PredatorOC wrote:Why? If I commit a crime, I'm not going to talk about it in an email. Also, you are assuming whoever got these emails that they had the time and ability to look through all the emails to find the most damning ones.

There's a news post over in Today's News which suggested that the hackers had the emails for over a month before releasing a selection.
User avatar
By Galoredk
#13249755
This is a farce. Even the climate scientists in question admit in the Email they cannot explain the current cooling trend. And they even go so far as to wish it was Warming, just to be right.
when you have leading scientists from the IPCC who is supposedly an objective scientific organ, mailing eachother back and forth to selectively oust people who disagree with them, delete important information about ar4 and deliberately withholding data for experiment reconstruction, then those scientists cannot be trusted. What you claim is bad science, is only claimed to be so since it has been deliberatelydenied by Phil Jones and his accomplises.

And claiming that trees are excellent temperature proxies is idiotic at best. These are numerous factors which influence tree ring growth. Temperature is one of them, which several biologist have already notified the scientists about and then have been deliberately ignored because that view is damaging to the consensus.
User avatar
By ThereBeDragons
#13249833
Galoredk wrote:Even the climate scientists in question admit in the Email they cannot explain the current cooling trend.

You did not address what I wrote previously about this in the thread. Here it is again for your reference:

ThereBeDragons, pg. 3 wrote:You didn't need to hack into Trenberth's email to find this out. He published a peer-reviewed paper about it in October this year: An imperative for climate change planning: tracking Earth’s global energy, Current Opinion in Environmental Sustainability, Oct. 2009.

If you don't feel like reading it; Trenberth is stating that we cannot track year-to-year variation in thermal flux at the top of the atmosphere.
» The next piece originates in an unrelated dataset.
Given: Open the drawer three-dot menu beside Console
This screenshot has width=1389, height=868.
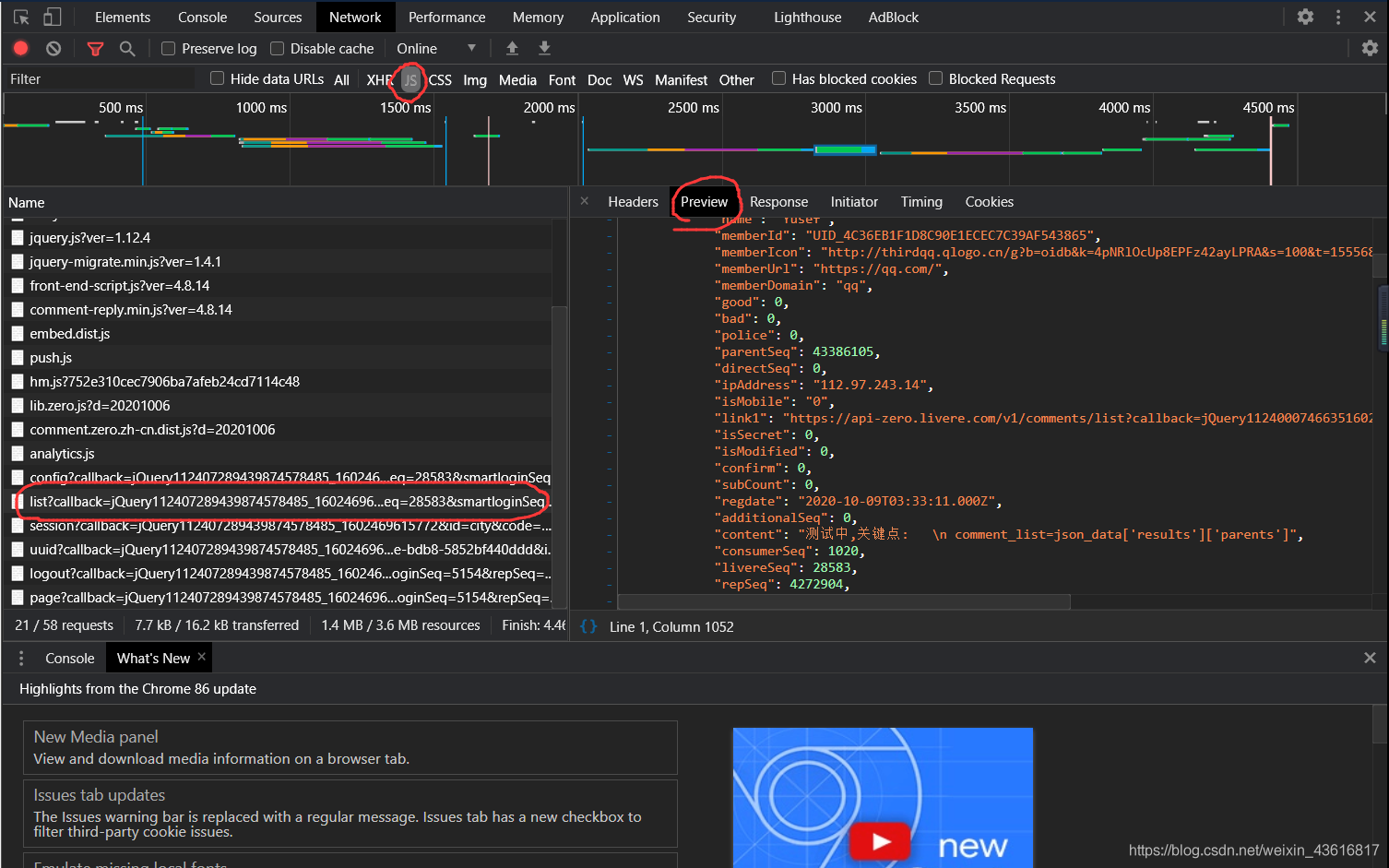Looking at the screenshot, I should (x=21, y=658).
Galoredk wrote:And they even go so far as to wish it was Warming, just to be right.

Quotes, please.

Galoredk wrote:when you have leading scientists from the IPCC who is supposedly an objective scientific organ, mailing eachother back and forth to selectively oust people who disagree with them,

There is one email suggesting that someone be "ousted," and the impetus for the suggestion was scientific misconduct.

Galoredk wrote:deliberately withholding data for experiment reconstruction,

CRU has agreements with third-party data suppliers (national meteorological organizations) which prevent it from releasing all of it's data.
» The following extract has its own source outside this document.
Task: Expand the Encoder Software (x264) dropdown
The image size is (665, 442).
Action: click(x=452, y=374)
Galoredk wrote:What you claim is bad science, is only claimed to be so since it has been deliberatelydenied by Phil Jones and his accomplises.

Pick a paper, then, and I can probably give you reasons why there's something wrong with it besides "Phil Jones and co. said so." But if you don't provide any examples, then I can hardly provide anything besides blanket statements.
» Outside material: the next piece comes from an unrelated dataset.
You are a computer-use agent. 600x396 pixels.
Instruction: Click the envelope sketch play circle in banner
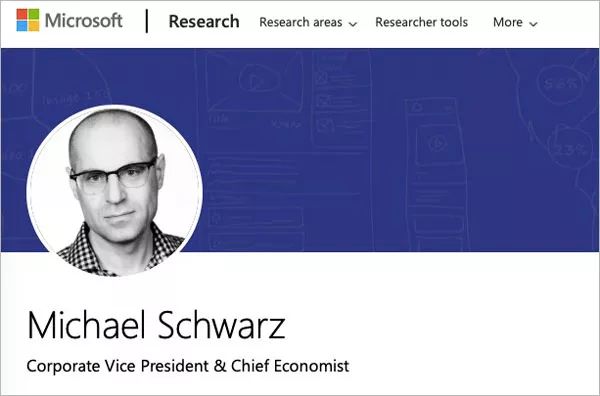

Galoredk wrote:These are numerous factors which influence tree ring growth. Temperature is one of them, which several biologist have already notified the scientists about and then have been deliberately ignored because that view is damaging to the consensus.

Nobody denies that there are a number of factors which influence tree ring growth; this has been well-known throughout the entire history of dendrochronology. They have not been "deliberately ignored" except to the degree where I would be ignored if I tried to tell somebody that the sky was blue. Here's a article from Science dating from 1966 - Growth-Rings of Trees: Their Correlation with Climate, Science 154 (3752), 973 which demonstrates such ignorance of factors other than temperatures with quotes like "[m]any differences in the ring-width growth within a tree may be attributed to changing supplies of food and hormones," or "dependence of ring widths on the gross regional patterns of precipitation" or "variance, which is not correlated among sites, may be attributed to local en-vironmental and climatic differences, to variability among and within trees, and to compounding effects of occasional fires, insect or other infestations, and recurring years of high seed production."